Томас Манн - Доктор Фаустус
II
Я зовусь Серенус Цейтблом, доктор философии. Мне самому странно столь запоздалое представление, но ход моего рассказа мне не позволил сделать это раньше. Возраст мой — шестьдесят лет, ибо я родился в 1883 году (первым из четырёх детей у моих отца и матери) в Кайзерсашерне{1} на Заале, в округе Мерзебург; там провёл свои школьные годы и Леверкюн, посему я воздержусь от описания нашего городка до той страницы, когда начну о них рассказывать. Поскольку мой жизненный путь неоднократно переплетался с жизненным путём великого композитора, то о том и о другом, пожалуй, лучше рассказывать слитно, дабы не забегать вперёд, а в эту ошибку легко впадает каждый, у кого много накопилось на сердце.

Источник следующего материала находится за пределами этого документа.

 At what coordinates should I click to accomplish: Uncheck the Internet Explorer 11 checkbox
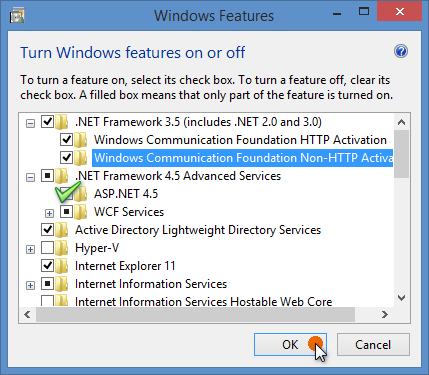click(48, 265)
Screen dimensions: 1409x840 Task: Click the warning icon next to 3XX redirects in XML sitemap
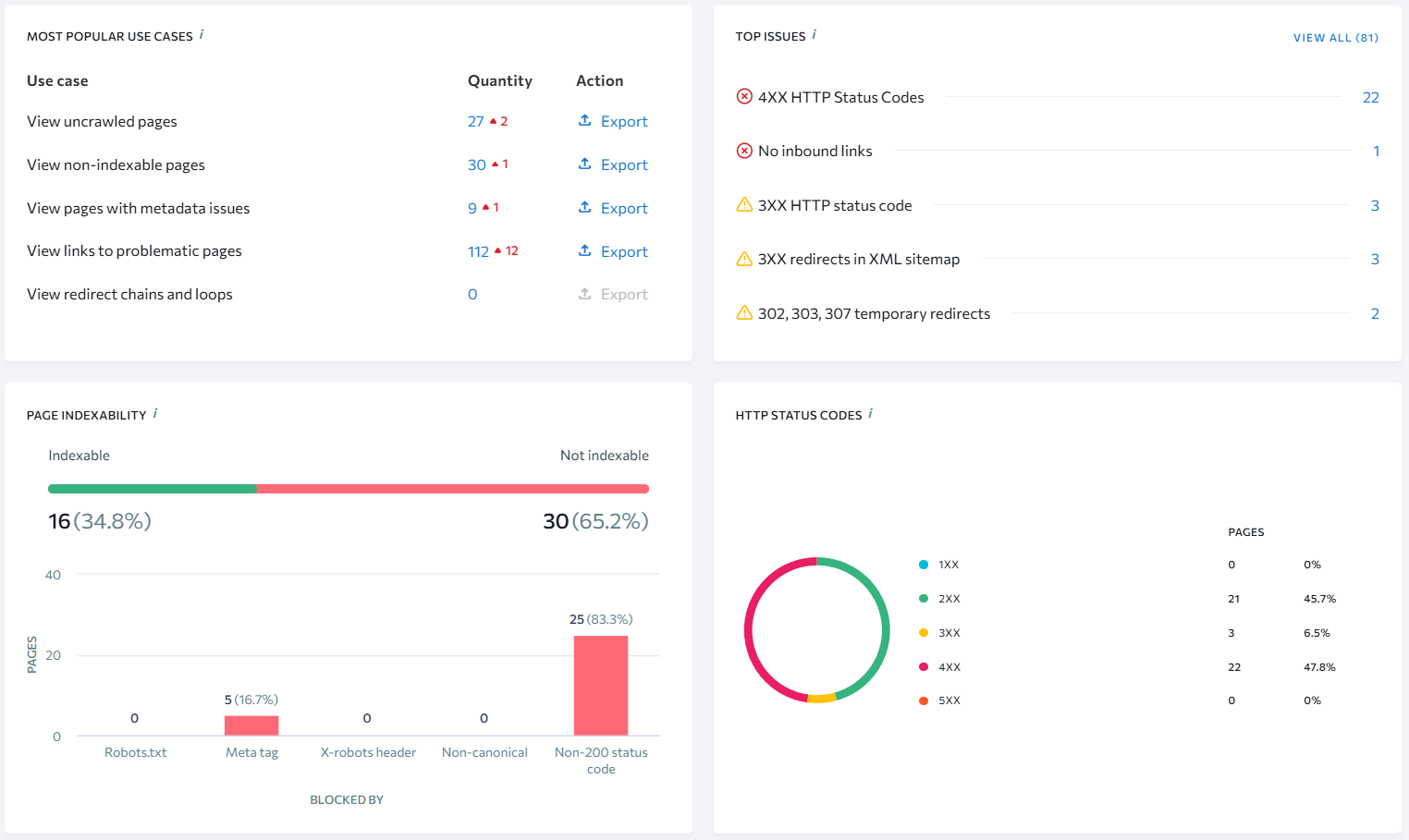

Здесь замечу только, что я родился в семье, принадлежавшей к весьма скромному кругу бюргерства, так сказать, к полуинтеллигенции. Отец мой, Вольгемут Цейтблом, был аптекарь, считавшийся лучшим в городе. В Кайзерсашерне имелось ещё одно фармацевтическое заведение, но оно не пользовалось таким уважением и доверием горожан, как цейтбломовская аптека «Благие посланцы», и с трудом выдерживало конкуренцию. Наша семья принадлежала к маленькой католической общине Кайзерсашерна, моя мать была набожною прихожанкой, усердно выполнявшей религиозные обряды, тогда как отец, вероятно за недосугом, относился к ним спустя рукава, хотя всегда и во всём поддерживал своих единоверцев, полагая, что такая солидарность имеет политическое значение. Примечательно, что у нас в гостиной, помещавшейся над лабораторией и аптекой, частенько сиживал не только наш духовник, церковный советник Цвиллинг, но и городской раввин, доктор Карлебах — гость, навряд ли мыслимый в протестантских домах. Внешне представитель римской церкви был куда более привлекателен. Но у меня осталось впечатление, вероятно основанное на словах отца, что низкорослый и длиннобородый талмудист, никогда не снимавший ермолки, учёностью и остротою религиозной мысли значительно превосходил своего коллегу-иноверца. Может быть, эти юношеские воспоминания да ещё острая восприимчивость еврейских кругов к творчеству Леверкюна и побудили меня не согласиться с позицией, занятой нашим фюрером и его паладинами в отношении евреев, что, собственно, и заставило меня отказаться от педагогической деятельности. Конечно, мне приходилось сталкиваться и с совсем другими представителями этого племени, — взять, к примеру, хотя бы культурфилософа Брейзахера из Мюнхена, о крайне неприятных чертах которого я не премину сказать в своё время.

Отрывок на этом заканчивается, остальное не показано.